1.条件によっては出席停止の措置が必要と考えられるもの

(1) 溶連菌感染症

適切な抗菌薬による治療開始後24時間以内に感染力はなくなるので、それ以降は登校登園が可能です。

(2) A型肝炎

発病初期を過ぎれば感染力は急速に消失するので、肝機能が正常になれば登校登園が可能ですが、よく手を洗いましょう。

(3) B型肝炎

急性肝炎の急性期でない限り、登校登園は可能です。B型肝炎ウイルスキャリアの登校登園は一般には制限する必要はありません。

(4) 手足口病

感染するとウイルスの排出期間は2~4週間と長期であり、また不顕性感染といって症状がなくても感染していて周囲のヒトに病気をうつす場合もあるので、登校登園を停止にすることは集団内での感染予防に有効ではありません。発熱がなく全身状態が良ければ登校登園は可能です。

(5) ヘルパンギーナ

手足口病の場合と同じで、全身状態が安定していれば登校登園が可能です。

(6) 伝染性紅斑(リンゴ病)

発疹が出現して本症と診断された時点では他への感染力はほとんどなくなっているので、発疹のみで全身状態のよい場合は登校登園が可能です。

(7) ロタウイルス感染症、ノロウイルス感染症

症状がある間が主なウイルスの排泄期間なので、下痢、嘔吐症状が消失した後、全身状態のよい者は登校登園が可能ですが、よく手洗いをしましょう。
登校登園の目安としては、①発熱がない、②嘔気嘔吐がなくなり、ある程度食べたり飲んだりできる、③乳幼児ではオムツからあふれるような水様で多量の下痢便がない、就学児ではおもらしせずトイレで排便できる、ことです。
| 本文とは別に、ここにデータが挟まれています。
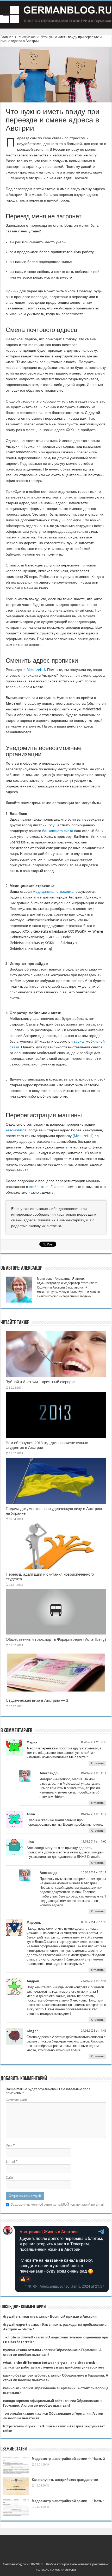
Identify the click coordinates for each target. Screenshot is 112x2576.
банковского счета (57, 831)
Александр (49, 1773)
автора (70, 2569)
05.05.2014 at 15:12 (93, 1814)
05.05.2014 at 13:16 (93, 1773)
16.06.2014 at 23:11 (93, 1872)
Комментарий (16, 2099)
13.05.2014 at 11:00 (93, 1841)
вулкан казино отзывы (22, 2350)
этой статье (38, 1187)
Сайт (9, 2177)
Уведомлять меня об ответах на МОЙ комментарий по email (57, 2204)
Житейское (27, 37)
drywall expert (15, 2324)
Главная (7, 37)
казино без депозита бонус (25, 2375)
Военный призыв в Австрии (73, 2316)
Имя (10, 2145)
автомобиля (16, 1130)
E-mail (11, 2161)
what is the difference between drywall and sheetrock (49, 2363)
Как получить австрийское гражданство (65, 2480)
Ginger (32, 2031)
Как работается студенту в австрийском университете (59, 2367)
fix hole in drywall (18, 2337)
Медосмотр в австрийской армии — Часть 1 (68, 2501)
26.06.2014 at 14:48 (93, 1981)
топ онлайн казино (18, 2413)
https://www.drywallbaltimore (29, 2426)
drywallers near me (19, 2316)
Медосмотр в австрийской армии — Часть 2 (68, 2459)
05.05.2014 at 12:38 (93, 1742)
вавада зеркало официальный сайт (32, 2401)
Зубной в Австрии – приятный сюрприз (40, 1382)
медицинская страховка (53, 891)
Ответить (97, 1763)
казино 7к (11, 2388)
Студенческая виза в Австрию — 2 (37, 1700)
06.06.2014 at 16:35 (93, 1922)
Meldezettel (36, 670)
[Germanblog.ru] (56, 14)
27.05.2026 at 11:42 (93, 2030)
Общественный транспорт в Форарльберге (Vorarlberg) (56, 1639)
(8) サルモネラ感染症(腸チフス、パラチフスを除く)、カンピロバクター感染症

下痢が治まれは登校登園が可能です。

(9) マイコプラズマ感染症

発熱がなく咳が減ってくれば登校登園が可能です。

(10) RSウイルス感染症

軽度の咳だけで、ひどいゼーゼーや呼吸困難がなければ登園が可能です。

(11)突発性発疹

突発性発疹は子供から子供へうつるとはいわれていません。熱がなければ、発疹がでていても登園は可能です。
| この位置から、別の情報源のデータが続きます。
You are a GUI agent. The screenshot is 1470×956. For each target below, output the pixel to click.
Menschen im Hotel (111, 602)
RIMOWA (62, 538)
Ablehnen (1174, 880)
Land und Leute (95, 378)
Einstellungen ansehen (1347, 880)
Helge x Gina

2.通常は出席停止の措置は必要ないと考えられているもの

(1) 伝染性膿痂疹(とびひ)

ジクジクした汁が出ている時はガーゼなどでおおって下さい。

(2) 伝染性軟属腫(ミズイボ)

ピンセットでの摘除など、治療できるものは治療して下さい。

(3) 頭じらみ

市販のスミスリンシャンプーで洗髪して下さい。

(4) 帯状疱疹

発疹の部位はガーゼなどでおおって下さい。